Здравия желаю, ответила я. Про себя, конечно, а вслух бормотнула что-то вежливое. При таких внешних данных ему бы не в школе работать, а сниматься в каком-нибудь сериале про Меченого Бешеного. С матюгами, целомудренно прикрытыми бип-бип-бипаньем, и кровавыми брызгами во весь экран. В роли главного героя или главного злодея — особой разницы между ними по законам жанра не полагается.

То-то радости будет сейчас инспектору…

Наталья, когда я все-таки зашла в учительскую, свирепо курила в монитор. Услышала меня, обернулась, сосредоточилась, улыбнулась. По-настоящему улыбнулась, искренне и радостно, будто это не она только что собственноручно ставила клизму бывшему спецназовцу.
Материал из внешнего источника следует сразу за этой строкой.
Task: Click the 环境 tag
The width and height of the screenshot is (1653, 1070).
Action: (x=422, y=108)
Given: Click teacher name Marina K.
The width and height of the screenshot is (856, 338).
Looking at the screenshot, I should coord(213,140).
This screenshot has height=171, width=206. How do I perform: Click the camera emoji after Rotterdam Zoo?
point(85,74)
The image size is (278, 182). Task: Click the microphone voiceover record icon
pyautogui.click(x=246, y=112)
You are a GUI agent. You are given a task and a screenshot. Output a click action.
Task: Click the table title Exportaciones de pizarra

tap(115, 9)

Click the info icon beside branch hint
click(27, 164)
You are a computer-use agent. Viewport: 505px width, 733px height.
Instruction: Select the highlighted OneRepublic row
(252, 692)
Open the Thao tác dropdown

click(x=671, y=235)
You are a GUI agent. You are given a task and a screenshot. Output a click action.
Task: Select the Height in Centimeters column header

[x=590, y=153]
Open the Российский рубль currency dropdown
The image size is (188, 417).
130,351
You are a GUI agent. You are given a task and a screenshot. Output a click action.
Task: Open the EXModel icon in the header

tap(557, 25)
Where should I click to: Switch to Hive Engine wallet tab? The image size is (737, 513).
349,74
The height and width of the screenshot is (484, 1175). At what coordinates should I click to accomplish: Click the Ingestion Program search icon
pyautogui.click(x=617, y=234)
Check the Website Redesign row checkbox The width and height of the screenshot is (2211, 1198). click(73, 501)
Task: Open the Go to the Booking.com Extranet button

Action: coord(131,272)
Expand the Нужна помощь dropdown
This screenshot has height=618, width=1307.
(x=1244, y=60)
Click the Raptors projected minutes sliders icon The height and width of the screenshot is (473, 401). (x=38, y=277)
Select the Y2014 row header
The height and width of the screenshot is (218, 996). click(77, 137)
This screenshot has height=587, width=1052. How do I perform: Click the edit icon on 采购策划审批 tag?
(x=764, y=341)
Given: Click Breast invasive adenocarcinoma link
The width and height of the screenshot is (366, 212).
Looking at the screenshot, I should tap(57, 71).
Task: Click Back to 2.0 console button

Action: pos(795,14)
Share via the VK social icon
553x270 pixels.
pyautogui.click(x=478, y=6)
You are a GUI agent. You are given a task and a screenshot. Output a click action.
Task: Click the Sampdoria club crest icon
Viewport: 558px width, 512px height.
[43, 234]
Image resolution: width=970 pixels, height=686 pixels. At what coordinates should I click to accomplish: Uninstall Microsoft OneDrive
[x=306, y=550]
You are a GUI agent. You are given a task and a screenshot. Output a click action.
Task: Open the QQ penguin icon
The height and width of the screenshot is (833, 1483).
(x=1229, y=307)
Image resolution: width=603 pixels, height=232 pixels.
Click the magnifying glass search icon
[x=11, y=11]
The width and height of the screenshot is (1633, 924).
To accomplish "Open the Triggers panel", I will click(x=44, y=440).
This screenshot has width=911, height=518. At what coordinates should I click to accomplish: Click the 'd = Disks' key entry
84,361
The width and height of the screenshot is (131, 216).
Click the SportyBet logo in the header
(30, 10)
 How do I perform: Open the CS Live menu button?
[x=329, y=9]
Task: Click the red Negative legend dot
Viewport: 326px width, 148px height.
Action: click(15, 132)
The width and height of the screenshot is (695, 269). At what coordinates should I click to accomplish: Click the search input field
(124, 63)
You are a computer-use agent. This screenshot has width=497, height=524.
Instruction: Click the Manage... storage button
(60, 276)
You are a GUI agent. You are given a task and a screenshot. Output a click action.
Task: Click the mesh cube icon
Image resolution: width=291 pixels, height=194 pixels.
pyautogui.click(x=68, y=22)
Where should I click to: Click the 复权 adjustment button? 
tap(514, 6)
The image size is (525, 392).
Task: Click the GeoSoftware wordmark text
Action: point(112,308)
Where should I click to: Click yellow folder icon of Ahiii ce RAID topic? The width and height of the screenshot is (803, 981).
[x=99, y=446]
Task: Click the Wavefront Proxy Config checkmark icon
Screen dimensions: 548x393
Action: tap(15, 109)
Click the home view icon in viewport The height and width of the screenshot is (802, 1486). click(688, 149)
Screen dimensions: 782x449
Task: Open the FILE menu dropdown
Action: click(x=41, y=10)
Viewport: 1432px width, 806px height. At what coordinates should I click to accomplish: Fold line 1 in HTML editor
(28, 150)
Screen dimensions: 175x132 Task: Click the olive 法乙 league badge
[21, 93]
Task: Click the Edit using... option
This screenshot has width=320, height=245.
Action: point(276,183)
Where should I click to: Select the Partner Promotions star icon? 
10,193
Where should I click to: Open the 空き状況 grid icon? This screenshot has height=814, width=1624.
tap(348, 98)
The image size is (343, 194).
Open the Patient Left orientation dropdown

Наташка — начальница милостью Божьей. И это не мешает нам быть подругами, а подруг у меня, если честно, не так уж и много.

У нас, оборотней, среди своих странные отношения. По настоящему своему возрасту Наталья годится мне в матери. Но у нас нет таких возрастных групп, как у нормальных людей. Мы стареем медленно, однако не все одинаково. Кто медленно, кто очень медленно… в общем, трудно разобраться, кого ты мог бы катать в колясочке, а с кем учиться в одном классе. Воспринимать Наталью как ровесницу мамы я могла бы только в одном случае: если бы она вдруг оказалась моей свекровью. Не дай Бог…

— Галочка, привет. Как первый урок?

— Отлично, — ответила я, не слишком кривя душой.

— Ну вот видишь, надо было больше часов брать.

Ух! И вправду начальница. Видеть цель, верить в себя и не замечать препятствий.

— К нам что, инспекция пожаловала? Или мне послышалось?

Госпожа директриса тут же помрачнела.

— Пожаловала. Начало сентября на дворе — с ума они там посходили, что ли?

— А повод? Опять стукнул кто-нибудь?

На нас периодически поступали кляузы, то в городской департамент образования, а то и прямо в министерство. В основном от нормалов, живущих поблизости и недовольных, что их одаренных детей не берут в спортивную гимназию. Разумеется, в бумажке писали не просто что дитя не приняли, а, например, что мы вымогали взятки за зачисление. Выше по инстанциям нас и наши проблемы хорошо знали, но сигналы о взятках время от времени все же пытались проверять. Борьба с коррупцией в образовании — это не фунт изюму, и начальству лучше потратить время и силы на инспекционную работу, чем просто так поверить, что места в нашей гимназии не покупаются в принципе.